::: Document excerpt :::

The second constraint: I’ve tried to avoid books that have popped up again and again on end-of-year lists. Patrick Radden Keefe’s Say Nothing is great, but you don’t need me to tell you. So is The Topeka School, Ben Lerner’s most purely pleasurable novel yet. So is Sally Rooney’s Normal People. (Don’t listen to critics who say Rooney is only of interest to millennials. Sure, and Austen only appealed to Regency Era twenty-somethings). Many of the titles that follow received praise upon their release, but have been given short shrift in yearly round-ups.

 

Lay Studies, Steven Toussaint, Victoria University Press

The obvious point of comparison for Toussaint is the late Geoffrey Hill. Like Hill, Toussaint loves the recondite: “Vae mihi, si non / thomistizavero. I fear the verb // is intransitive,” Toussaint writes, channeling Jacques Maritain on Aquinas. (“Woe to me if I do not Thomisiticise,” the Latin means.) As these lines indicate, though, Toussaint’s love of the abstruse goes hand-in-hand with a Hill-like comic touch. As he playfully asks in another poem, “Have you contemplated / private // piety’s / competitive prices? // Are you in the market / for something like // but not precisely / eternal return?”

:::

**Requirement 1**
List every book title named in the book recommendations excerpt.
**Requirement 2**
According to the book recommendations excerpt, which press published Lay Studies?
**Requirement 3**
Quote the book recommendations excerpt from "The second constraint: I’ve" to "in yearly round-ups.".

::: Given entries :::

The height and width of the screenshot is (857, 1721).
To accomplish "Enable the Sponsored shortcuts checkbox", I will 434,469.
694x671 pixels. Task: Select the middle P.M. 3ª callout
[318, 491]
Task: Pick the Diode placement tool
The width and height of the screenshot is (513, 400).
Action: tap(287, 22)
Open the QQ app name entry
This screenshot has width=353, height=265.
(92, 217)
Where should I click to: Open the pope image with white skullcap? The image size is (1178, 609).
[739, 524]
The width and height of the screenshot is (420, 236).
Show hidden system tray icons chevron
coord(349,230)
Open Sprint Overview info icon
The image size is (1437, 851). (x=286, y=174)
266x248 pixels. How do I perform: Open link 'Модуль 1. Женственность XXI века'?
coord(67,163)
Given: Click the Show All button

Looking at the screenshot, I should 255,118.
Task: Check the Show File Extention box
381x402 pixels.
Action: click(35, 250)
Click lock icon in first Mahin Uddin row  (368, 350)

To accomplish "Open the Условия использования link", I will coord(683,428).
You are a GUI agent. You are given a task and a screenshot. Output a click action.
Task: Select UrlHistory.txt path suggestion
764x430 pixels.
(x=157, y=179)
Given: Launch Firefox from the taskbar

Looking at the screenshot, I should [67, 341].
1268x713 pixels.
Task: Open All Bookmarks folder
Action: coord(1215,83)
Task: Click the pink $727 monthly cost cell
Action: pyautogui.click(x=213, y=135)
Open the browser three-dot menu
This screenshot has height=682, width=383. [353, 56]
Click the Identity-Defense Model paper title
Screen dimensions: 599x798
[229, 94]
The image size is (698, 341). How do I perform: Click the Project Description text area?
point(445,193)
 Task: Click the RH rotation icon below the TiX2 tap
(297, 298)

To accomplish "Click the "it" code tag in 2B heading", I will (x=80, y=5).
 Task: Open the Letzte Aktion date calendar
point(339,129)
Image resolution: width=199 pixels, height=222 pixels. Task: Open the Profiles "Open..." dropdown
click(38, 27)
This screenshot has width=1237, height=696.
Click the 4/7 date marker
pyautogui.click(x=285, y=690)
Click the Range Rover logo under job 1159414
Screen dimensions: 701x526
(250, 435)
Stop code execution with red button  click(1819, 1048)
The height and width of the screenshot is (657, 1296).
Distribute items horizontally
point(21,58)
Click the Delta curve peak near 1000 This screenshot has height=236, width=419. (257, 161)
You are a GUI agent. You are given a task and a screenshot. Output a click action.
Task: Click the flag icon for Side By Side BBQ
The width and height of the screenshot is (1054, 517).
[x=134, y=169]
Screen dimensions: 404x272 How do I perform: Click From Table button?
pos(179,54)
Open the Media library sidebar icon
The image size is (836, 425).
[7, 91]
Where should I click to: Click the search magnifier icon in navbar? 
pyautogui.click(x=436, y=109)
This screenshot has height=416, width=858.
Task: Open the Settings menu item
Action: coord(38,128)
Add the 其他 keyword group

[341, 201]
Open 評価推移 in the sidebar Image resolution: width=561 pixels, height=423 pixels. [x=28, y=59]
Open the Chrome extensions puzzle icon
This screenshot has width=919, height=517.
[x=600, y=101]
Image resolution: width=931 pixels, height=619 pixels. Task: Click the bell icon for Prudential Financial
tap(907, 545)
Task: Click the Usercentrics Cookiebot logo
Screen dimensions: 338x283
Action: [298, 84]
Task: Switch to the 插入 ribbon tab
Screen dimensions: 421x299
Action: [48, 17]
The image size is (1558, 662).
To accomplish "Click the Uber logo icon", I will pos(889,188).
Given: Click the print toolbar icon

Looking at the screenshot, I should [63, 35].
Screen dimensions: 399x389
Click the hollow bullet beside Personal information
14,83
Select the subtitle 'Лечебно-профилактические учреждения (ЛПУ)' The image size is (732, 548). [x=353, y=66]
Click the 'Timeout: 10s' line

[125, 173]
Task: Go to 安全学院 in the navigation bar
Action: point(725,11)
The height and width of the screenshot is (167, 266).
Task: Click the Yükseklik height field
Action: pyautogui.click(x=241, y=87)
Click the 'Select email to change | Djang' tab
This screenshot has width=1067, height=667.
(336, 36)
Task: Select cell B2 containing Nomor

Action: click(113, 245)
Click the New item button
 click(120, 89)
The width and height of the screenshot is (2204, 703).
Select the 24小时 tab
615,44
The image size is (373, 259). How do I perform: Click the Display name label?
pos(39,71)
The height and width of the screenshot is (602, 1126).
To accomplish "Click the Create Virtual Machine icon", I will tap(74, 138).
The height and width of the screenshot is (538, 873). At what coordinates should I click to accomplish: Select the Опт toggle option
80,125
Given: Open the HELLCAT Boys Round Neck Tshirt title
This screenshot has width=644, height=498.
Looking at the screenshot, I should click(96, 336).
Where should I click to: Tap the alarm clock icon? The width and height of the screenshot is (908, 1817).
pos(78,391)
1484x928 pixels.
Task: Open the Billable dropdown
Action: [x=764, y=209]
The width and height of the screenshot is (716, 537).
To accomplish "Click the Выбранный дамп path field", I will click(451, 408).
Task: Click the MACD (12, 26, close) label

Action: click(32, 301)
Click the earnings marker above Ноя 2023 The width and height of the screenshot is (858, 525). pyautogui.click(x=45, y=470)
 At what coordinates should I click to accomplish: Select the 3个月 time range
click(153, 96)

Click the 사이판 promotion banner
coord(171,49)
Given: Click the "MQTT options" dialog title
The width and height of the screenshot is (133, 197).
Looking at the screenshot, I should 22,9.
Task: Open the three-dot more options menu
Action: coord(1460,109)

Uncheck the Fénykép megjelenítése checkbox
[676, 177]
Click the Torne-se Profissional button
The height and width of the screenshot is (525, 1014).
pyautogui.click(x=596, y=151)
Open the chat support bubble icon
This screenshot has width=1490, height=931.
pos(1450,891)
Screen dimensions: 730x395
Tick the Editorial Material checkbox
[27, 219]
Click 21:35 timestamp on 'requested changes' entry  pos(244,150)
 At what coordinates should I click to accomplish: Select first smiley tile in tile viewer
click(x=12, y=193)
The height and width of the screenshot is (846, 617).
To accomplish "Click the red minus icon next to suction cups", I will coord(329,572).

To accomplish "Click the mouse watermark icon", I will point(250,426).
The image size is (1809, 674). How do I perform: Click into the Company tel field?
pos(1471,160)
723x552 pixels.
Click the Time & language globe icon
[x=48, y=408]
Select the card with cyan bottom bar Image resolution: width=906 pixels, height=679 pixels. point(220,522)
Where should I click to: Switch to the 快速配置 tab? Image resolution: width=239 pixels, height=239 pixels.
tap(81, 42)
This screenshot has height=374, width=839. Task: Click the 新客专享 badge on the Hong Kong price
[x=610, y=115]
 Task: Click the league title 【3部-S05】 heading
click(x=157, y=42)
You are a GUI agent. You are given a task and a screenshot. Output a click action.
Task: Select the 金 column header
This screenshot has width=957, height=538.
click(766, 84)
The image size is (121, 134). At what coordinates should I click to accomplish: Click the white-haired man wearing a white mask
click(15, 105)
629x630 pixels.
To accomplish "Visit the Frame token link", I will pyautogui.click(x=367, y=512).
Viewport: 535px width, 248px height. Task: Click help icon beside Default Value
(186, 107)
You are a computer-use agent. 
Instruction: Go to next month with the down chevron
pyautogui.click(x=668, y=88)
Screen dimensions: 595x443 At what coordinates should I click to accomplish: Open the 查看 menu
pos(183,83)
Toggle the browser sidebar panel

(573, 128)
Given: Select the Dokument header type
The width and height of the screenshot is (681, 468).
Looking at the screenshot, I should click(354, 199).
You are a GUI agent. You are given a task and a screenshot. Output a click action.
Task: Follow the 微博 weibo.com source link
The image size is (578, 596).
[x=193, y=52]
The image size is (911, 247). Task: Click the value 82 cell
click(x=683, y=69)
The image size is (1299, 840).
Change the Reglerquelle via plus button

:::

**Right answer 1**
Say Nothing
The Topeka School
Normal People
Lay Studies

**Right answer 2**
Victoria University Press

**Right answer 3**
The second constraint: I’ve tried to avoid books that have popped up again and again on end-of-year lists. Patrick Radden Keefe’s Say Nothing is great, but you don’t need me to tell you. So is The Topeka School, Ben Lerner’s most purely pleasurable novel yet. So is Sally Rooney’s Normal People. (Don’t listen to critics who say Rooney is only of interest to millennials. Sure, and Austen only appealed to Regency Era twenty-somethings). Many of the titles that follow received praise upon their release, but have been given short shrift in yearly round-ups.